Search is iterative: the search question and result co-evolve. Start with just one feature of the broader topic and move through a wide variety of sources. Retrieve information a bit at a time, not all at once. Look for potential ideas and new directions and repeat with a refined query. Bates (1989) calls this strategy berrypicking and the shifting nature of queries an evolving search. You may be tempted to restrict your search among a small set of familiar sites. (Tauscher & Greenberg, 1997 in Candy, 2004). However, a broadly scoped search will offer more
opportunities. ‘Berries are scattered on the bushes; they do not come in bunches’ (Bates, 1998, p. 4). Don’t get lost. After pursuing a string of new directions, you may find yourself far a field from where you started, and unable to assimilate this new information into the original context. Fortunately, there are patterns for that too.
***
[further information] Bates (1989) suggests six ways to search for bits and pieces: footnote chasing, citation searching, journal run, area scanning, subject searches in bibliographies and abstracts, and author searching. These could be explicated as subpatterns. The online bookshop, Amazon.com, lets you find books by linking to other books by the same author, on the same topic, with the same reviewer or even other purchasers. CiteSeer, a database of computer and engineering documents that uses autonomous citation indexing, lets you query through a chain of documents.

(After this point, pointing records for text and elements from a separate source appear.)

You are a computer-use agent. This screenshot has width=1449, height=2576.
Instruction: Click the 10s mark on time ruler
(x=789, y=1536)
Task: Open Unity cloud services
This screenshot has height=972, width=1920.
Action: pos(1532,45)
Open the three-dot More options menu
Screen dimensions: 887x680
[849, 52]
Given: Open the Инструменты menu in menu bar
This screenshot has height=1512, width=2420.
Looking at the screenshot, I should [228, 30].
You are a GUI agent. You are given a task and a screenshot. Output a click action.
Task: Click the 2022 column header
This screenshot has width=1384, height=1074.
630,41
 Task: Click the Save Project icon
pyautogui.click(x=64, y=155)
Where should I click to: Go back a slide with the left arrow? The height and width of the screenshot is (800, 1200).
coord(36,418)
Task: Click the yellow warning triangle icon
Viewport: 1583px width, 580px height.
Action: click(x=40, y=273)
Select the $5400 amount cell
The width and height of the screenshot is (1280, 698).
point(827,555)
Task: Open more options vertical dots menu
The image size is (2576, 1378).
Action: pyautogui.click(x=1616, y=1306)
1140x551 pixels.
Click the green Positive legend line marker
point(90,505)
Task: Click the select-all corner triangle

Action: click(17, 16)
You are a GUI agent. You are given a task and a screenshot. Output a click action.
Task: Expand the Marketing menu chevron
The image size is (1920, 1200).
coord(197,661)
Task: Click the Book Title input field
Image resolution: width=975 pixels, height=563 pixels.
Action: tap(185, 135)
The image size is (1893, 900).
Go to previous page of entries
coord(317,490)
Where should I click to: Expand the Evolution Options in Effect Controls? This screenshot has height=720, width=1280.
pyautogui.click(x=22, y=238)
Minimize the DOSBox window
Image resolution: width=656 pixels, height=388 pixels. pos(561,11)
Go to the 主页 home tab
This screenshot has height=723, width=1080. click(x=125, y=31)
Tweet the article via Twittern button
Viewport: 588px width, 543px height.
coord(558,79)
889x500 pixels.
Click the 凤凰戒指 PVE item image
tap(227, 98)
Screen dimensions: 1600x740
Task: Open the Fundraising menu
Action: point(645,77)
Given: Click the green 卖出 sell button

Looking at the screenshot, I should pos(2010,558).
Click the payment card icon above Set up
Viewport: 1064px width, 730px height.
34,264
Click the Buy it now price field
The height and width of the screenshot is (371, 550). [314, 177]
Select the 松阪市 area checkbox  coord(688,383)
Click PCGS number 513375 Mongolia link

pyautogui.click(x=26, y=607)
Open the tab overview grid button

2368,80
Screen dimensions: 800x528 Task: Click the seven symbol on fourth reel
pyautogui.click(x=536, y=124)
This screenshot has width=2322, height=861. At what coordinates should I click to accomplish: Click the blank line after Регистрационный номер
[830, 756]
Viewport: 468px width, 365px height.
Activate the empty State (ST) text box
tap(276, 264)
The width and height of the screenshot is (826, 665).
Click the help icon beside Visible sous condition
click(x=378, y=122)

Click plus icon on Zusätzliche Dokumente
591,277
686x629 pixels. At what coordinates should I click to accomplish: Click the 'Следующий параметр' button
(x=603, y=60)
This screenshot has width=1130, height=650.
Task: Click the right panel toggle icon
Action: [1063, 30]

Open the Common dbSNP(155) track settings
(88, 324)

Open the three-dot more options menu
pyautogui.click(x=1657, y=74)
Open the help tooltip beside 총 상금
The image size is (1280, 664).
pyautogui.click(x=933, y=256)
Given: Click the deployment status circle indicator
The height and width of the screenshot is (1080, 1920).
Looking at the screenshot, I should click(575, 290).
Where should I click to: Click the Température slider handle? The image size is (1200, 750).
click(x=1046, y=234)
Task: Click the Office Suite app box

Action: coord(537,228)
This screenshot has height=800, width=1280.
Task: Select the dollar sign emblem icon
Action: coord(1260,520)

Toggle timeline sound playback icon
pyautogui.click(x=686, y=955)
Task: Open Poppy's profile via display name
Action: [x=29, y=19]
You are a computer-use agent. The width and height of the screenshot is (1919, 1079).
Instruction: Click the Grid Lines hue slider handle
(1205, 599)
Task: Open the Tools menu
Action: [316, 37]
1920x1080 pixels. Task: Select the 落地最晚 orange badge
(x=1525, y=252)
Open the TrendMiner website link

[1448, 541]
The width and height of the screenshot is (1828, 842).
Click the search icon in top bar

Note: See family of patterns associated with assimilating information and insights.
Taken together, the ‘Go Berrypicking’ pattern captures an essential aspect of the online search experience. However, it is not full featured enough to create a working blueprint for a complete online search. Rather, like all design patterns, this one makes sense when it is seen in context of its neighbouring patterns. Patterns are nested with other smaller, related patterns and within even larger patterns that describe supersets and whole structures such as a class, a community or an e-learning program. A pattern language is a structure for nested design patterns.
For example, ‘Go Berrypicking’ is part of a cluster of patterns for ‘locating information sources and assistance’ that includes ‘Choose a well marked trail’ and ‘Trust a secondary source’ among others (It’s easier to see this in a hyperlinked version of the pattern cluster).
‘Locating information sources and assistance’ itself is a component of an online learning pattern language, for which we have used Candy’s online learning model (2004) to lend structure to and represent the power of nested patterns. Our goal was not to structure a pattern language for lifelong learning, a rather large undertaking, but rather to explore its value for designing technology-supported lifelong learning spaces.